In the spring and summer of 2003, this specimen of man, known for his fascination for round dishes with mirrors and magical powers, took up the sky as his playground. Though he was a creator, an inventor of many things new, he was also a re-creator who relinquished the idea of making something “new.” He went to the top of a clocktower on the island of Manhattan, and to an area called Long Island City (which was neither island nor city, but a borough also known as Queens). There he reenacted the Cloudbusting Project, carefully following Reich’s set of rules, including:
Rule # 4: ”In cloud engineering, you do not ‘create rain,’ you do not ‘destroy clouds.’ Briefly, you are not playing God. What you do is simply helping nature on its natural course.”
Rule # 6: “Do not let workers draw Orgone energy any longer if they become blue or purple in their faces or feel dizzy.”
His experiment seemed to work. His obedience to the rules in creating this large penile contraption made of shiny copper and natural wood which would suck the orgone energy out of the clouds, made it rain, made it pour. He made many an island Manhattanite unhappy, as unhappy as the long-island inhabitants of Queens.
He brought his cloudbusting-object back to Berlin and began working on his experiments once again, this time with the aim of bringing more light to the gloomy November days which fell languorously into the hands of darkness at the early hour of half-four. On the rooftop of the Galerie Schipper & Krome, he aimed his cloudbuster in the direction of the tv-tower of DDR dreams on Alexander Platz. Inside the gallery he placed a large satellite dish in the corner of the room in which the rooftop apparatus was projected live. On a crude wooden pedestal he placed joysticks controlling the cloudbuster’s movements, right and left, up and down. No longer the weather master, Keller put the idea of “helping nature along its natural course” into the hands of others looking into a live-fed film of Berlin’s cloud-blanketed sky.

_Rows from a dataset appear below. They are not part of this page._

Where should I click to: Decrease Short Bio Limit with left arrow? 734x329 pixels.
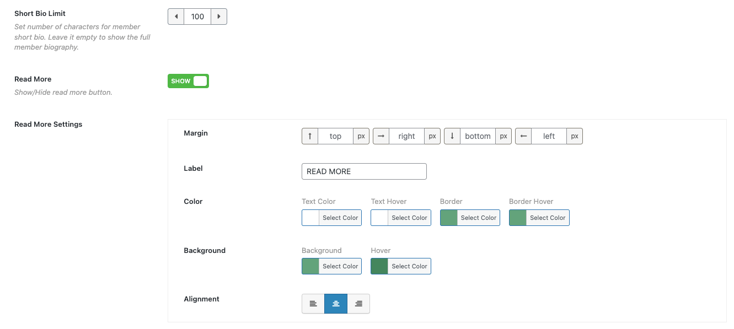point(176,17)
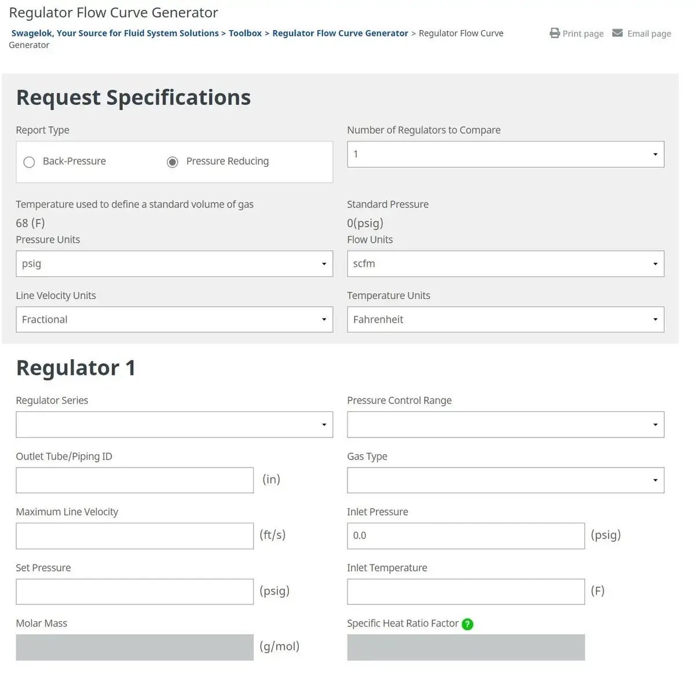The image size is (695, 678).
Task: Expand the Pressure Control Range dropdown
Action: click(655, 424)
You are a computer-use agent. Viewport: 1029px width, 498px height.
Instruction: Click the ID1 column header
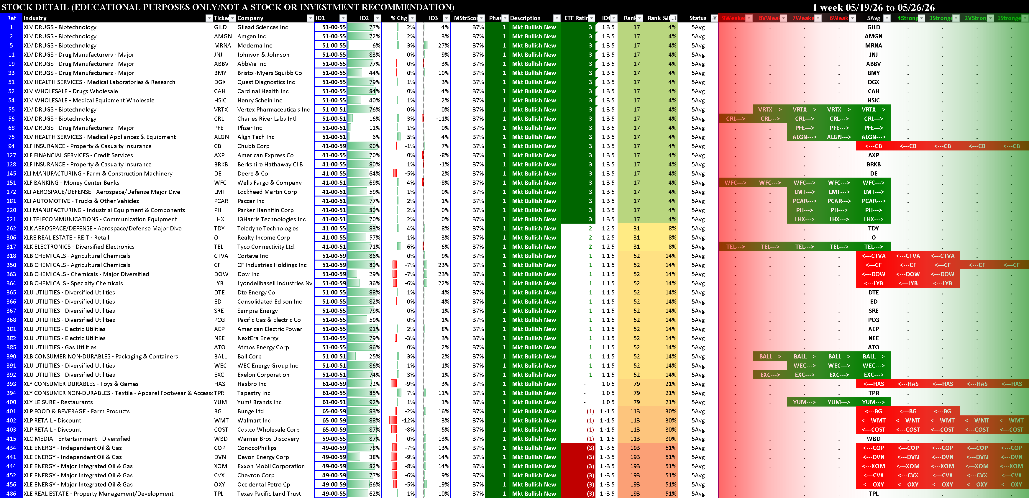320,18
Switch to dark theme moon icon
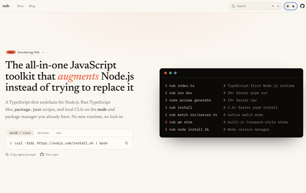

No longer bound to the confines his cellar, to a museum, to a patent office, or to the windows of a non-travelling bus, Keller’s journey continues into the Himmel—into the sky, into heaven—into the Zukunft, the “to coming” and the “to going” of the beyond. Mingling weird science with conceptual art, one would encourage the young artist to go on, to keep on going on, in his experiments for a non-abcde-minded world.